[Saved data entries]
---------------

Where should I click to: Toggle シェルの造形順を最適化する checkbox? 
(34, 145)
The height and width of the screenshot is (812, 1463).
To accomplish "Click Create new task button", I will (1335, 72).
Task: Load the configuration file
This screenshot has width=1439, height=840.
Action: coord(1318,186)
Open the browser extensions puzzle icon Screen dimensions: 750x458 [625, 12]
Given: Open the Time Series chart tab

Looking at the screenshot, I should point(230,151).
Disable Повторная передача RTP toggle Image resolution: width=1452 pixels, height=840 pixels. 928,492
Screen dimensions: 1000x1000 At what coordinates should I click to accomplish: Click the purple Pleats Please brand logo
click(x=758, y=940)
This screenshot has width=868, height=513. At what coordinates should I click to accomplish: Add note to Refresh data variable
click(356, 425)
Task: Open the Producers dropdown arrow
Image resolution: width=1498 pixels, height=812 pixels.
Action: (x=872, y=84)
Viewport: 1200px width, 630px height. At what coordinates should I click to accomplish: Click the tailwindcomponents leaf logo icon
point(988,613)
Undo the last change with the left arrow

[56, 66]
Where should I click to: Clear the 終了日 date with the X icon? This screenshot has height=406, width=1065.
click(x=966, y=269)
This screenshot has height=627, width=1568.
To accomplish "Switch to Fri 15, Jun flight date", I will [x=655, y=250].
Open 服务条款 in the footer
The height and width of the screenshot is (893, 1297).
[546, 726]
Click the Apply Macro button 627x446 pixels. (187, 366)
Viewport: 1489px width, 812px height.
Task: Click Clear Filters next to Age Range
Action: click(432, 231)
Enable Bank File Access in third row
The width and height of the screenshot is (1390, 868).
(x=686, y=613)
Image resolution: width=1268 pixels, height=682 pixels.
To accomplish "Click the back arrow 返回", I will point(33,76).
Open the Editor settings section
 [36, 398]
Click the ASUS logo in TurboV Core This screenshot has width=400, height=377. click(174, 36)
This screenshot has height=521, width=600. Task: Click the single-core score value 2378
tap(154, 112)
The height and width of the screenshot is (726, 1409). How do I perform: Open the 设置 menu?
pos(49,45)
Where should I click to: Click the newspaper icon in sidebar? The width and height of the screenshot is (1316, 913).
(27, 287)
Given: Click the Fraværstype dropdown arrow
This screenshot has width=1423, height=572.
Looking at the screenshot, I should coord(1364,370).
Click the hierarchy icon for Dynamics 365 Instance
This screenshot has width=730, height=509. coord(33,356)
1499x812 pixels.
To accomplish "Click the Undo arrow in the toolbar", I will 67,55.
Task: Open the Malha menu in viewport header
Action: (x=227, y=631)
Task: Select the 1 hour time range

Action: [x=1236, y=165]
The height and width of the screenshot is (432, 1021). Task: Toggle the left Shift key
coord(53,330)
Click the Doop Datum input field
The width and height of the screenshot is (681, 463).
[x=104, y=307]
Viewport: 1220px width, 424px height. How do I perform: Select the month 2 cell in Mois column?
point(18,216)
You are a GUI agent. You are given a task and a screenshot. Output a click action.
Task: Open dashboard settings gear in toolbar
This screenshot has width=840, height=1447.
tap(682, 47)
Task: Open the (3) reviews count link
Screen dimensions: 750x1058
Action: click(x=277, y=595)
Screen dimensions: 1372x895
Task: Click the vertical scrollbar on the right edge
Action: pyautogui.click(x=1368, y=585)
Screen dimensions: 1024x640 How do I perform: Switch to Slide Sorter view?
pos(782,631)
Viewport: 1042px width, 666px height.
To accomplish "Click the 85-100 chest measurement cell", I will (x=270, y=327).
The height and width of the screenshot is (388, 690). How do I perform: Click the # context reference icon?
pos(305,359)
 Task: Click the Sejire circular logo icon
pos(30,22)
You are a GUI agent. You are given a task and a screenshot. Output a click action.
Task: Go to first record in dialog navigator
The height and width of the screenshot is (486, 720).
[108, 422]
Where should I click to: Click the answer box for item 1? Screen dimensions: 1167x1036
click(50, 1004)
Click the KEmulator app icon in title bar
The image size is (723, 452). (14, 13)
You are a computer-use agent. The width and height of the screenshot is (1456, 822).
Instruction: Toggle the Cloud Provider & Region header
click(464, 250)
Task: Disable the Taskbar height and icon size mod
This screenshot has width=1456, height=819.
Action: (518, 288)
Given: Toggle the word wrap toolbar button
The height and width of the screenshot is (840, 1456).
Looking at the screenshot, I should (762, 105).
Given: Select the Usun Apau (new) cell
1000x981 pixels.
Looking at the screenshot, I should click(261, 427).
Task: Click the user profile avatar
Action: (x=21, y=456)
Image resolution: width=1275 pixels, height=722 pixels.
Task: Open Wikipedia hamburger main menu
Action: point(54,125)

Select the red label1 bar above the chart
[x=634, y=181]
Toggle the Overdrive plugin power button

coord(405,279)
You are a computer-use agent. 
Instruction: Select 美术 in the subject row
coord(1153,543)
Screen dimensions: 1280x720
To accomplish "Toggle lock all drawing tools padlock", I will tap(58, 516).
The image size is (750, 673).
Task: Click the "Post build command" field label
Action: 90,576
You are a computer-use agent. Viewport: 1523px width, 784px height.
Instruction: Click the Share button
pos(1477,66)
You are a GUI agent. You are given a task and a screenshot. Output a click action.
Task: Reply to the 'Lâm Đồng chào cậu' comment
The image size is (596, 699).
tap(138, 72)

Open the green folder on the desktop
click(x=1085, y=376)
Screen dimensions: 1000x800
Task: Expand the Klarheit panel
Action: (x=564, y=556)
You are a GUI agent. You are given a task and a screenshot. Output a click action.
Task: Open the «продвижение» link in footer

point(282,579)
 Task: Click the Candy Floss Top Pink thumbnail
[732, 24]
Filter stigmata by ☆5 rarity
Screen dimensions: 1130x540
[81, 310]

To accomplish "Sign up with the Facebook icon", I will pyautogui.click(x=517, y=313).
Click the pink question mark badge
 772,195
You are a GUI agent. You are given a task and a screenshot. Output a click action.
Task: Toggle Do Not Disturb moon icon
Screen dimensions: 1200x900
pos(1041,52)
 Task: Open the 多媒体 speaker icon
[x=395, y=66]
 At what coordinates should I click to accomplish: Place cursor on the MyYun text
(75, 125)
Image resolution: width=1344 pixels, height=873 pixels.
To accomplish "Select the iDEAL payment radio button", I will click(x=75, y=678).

---------------

Try it
Above are some records. Copy each of their lines that holds the string "dropdown".

Task result
Task: Open the Producers dropdown arrow
Given: Click the Fraværstype dropdown arrow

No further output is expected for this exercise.